Atmospheric chemistry and transport models (ACTMs) have played a key role in advancing our understanding of these complex processes, and have provided critical information guiding policy decisions. They are important extensions of weather and climate models enabling new applications of high societal relevance including air quality forecasts, predictions of the dispersion of hazardous pollution plumes, or projections of climate change accounting for the effects of aerosol‐cloud interactions.
Our capability to simulate the past and future evolution of weather, climate and atmospheric composition has seen enormous progress over the past decades. A key driver of this evolution, in addition to advances in our understanding of the underlying processes, has been the rapid progress in high‐performance computing (HPC). The finer resolution of today's models allows us to more explicitly represent key processes such as convection that had to be parameterized previously. The higher computing power also allows us to integrate more processes and describe them in greater detail.
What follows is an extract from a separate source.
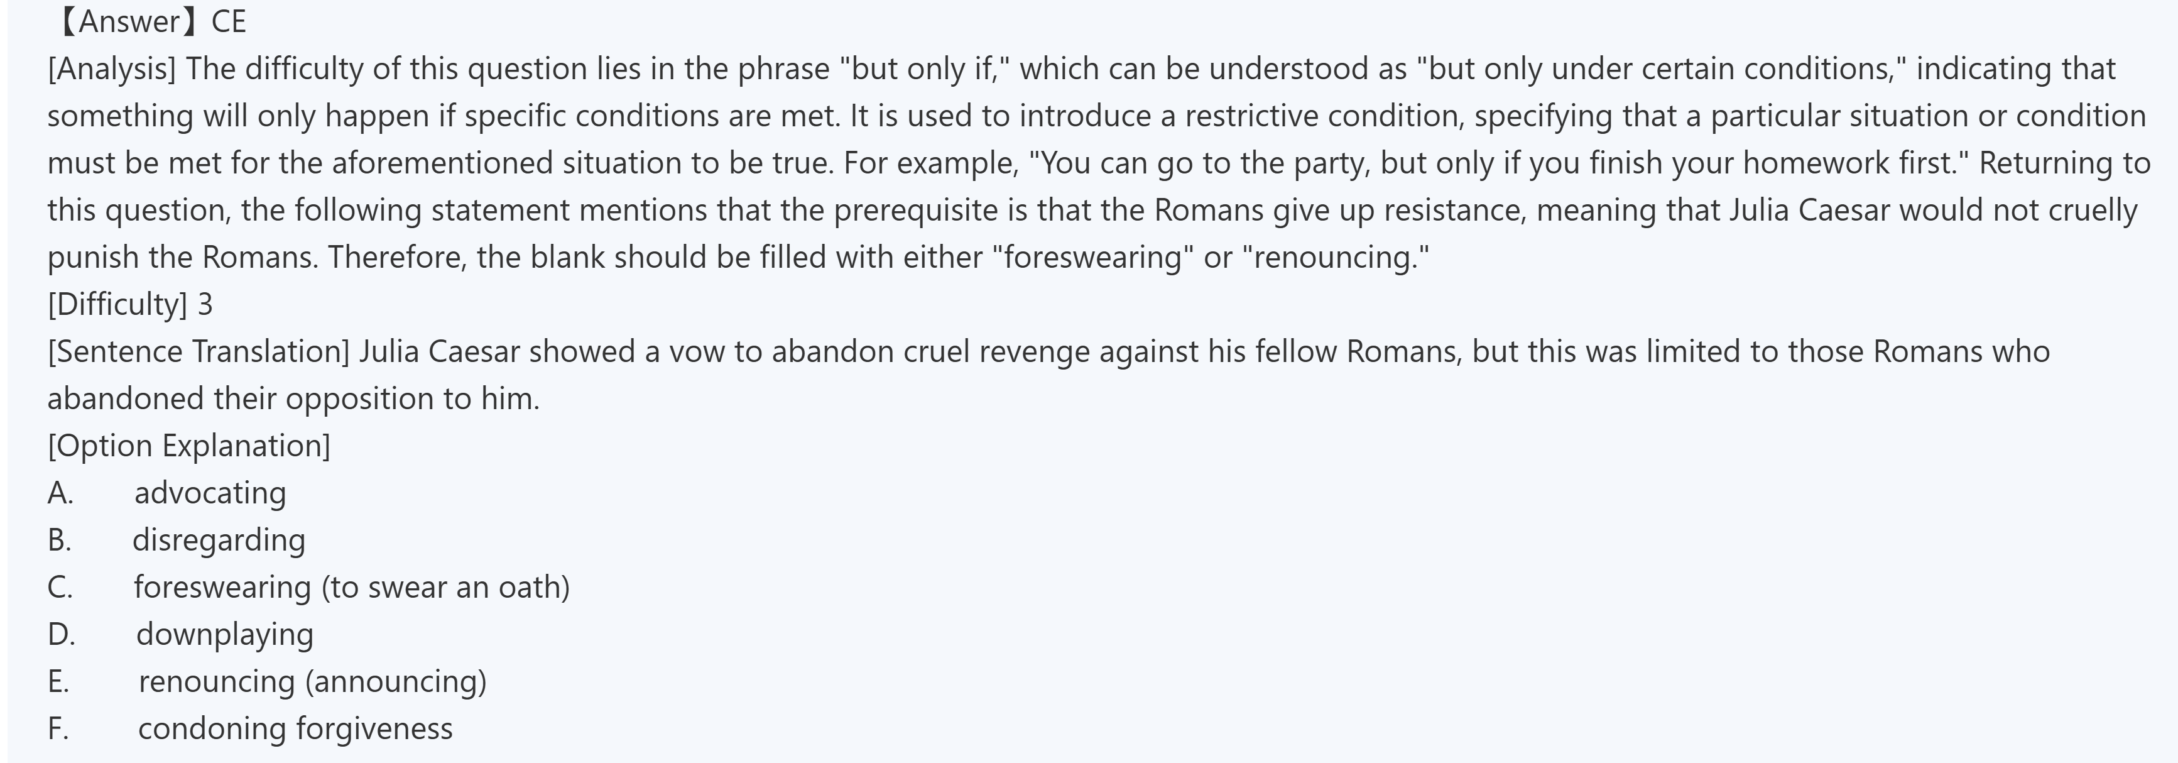Select option C "foreswearing (to swear an oath)"
Image resolution: width=2178 pixels, height=763 pixels.
tap(351, 587)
Running ACTMs is typically an order of magnitude more expensive computationally compared to weather and climate models, because a much larger number of tracers have to be transported and many additional processes including complex chemical reactions and aerosols have to be considered. The high computational cost has been a major limitation in the past, restricting the resolution of regional air quality models, for example, to several kilometers, which is far from resolving the true spatial variability in air pollutant concentrations. It is expected that with the further increase in HPC capacity, the resolution of these models will continue to be refined, and new applications will be made possible with better guidance for environmental impact assessment and climate change adaptation measures.
Because the evolution of microprocessor technology is reaching fundamental limits, emerging HPC architectures increasingly involve the use of heterogeneous many‐core architectures consisting of both CPUs and accelerators, e.g. Graphical Processing Units (GPUs). Because of their high computing performance and energy efficiency, GPUs are currently one of the most promising architectures. Indeed, the current fastest systems in the world (https://www.top500.org/) are based on such an architecture, as is Piz Daint, the largest system in Switzerland.
Fully exploiting the computational capacity of these systems requires a paradigm shift in the way atmospheric models are designed. The weather and climate modeling community has taken on this challenge and has started adapting existing models and developing new tools and libraries supporting this transition. A pioneering example is the regional numerical weather prediction and climate model COSMO, which has been fully ported to GPUs and is now operationally used by MeteoSwiss. Similar developments are under way for other model systems in Europe, coordinated under the EU projects ESCAPE (Energyefficient SCalable Algorithms for weather and climate Prediction at Exascale) and ESCAPE‐2.
Similar coordinated efforts in the chemistry‐climate and air quality modeling communities are lacking, which bears the risk that the development of ACTMs will lose connection from their parent models. Adapting ACTMs to emerging architectures requires a major investment, because a large variety of processes with a correspondingly large variety of computational motifs and numerical methods has to be ported. In this project we aim to start or extend the porting to GPU architectures of two state‐of‐the‐art aerosol and chemistry modules, which have been recently integrated into the Icosahedral Non‐hydrostatic (ICON) atmospheric general circulation model. The modules are (ICON‐)ART and (ICON‐)HAM, which have been extensively used in the past for studying aerosol–climate interactions, atmospheric chemistry processes, and air pollution in various model configurations from the global to the regional scale. The ICON model (in specific configurations) has recently been adapted to GPUs in the PASC project ENIAC (Enabling the ICON model on heterogeneous architectures) building on the tools developed for COSMO. MeteoSwiss is currently porting all additional components required for numerical weather prediction (NWP), namely the so‐called NWP‐Physics and data assimilation as part of the IMPACT project, financed by Deutscher Wetterdienst (DWD), and is planning to run ICON on GPU for operational production in the 2023 time horizon. The adaptation of ICON to future exascale computing will be continued and taken to a next level in the 6‐year project EXCLAIM at ETHZ, but no adaptation of ART or HAM is foreseen in that project. Porting of the HAM module to GPUs is currently addressed in a 1‐year extension of the ENIAC project.
This activity will be extended in this project by developing more advanced porting strategies.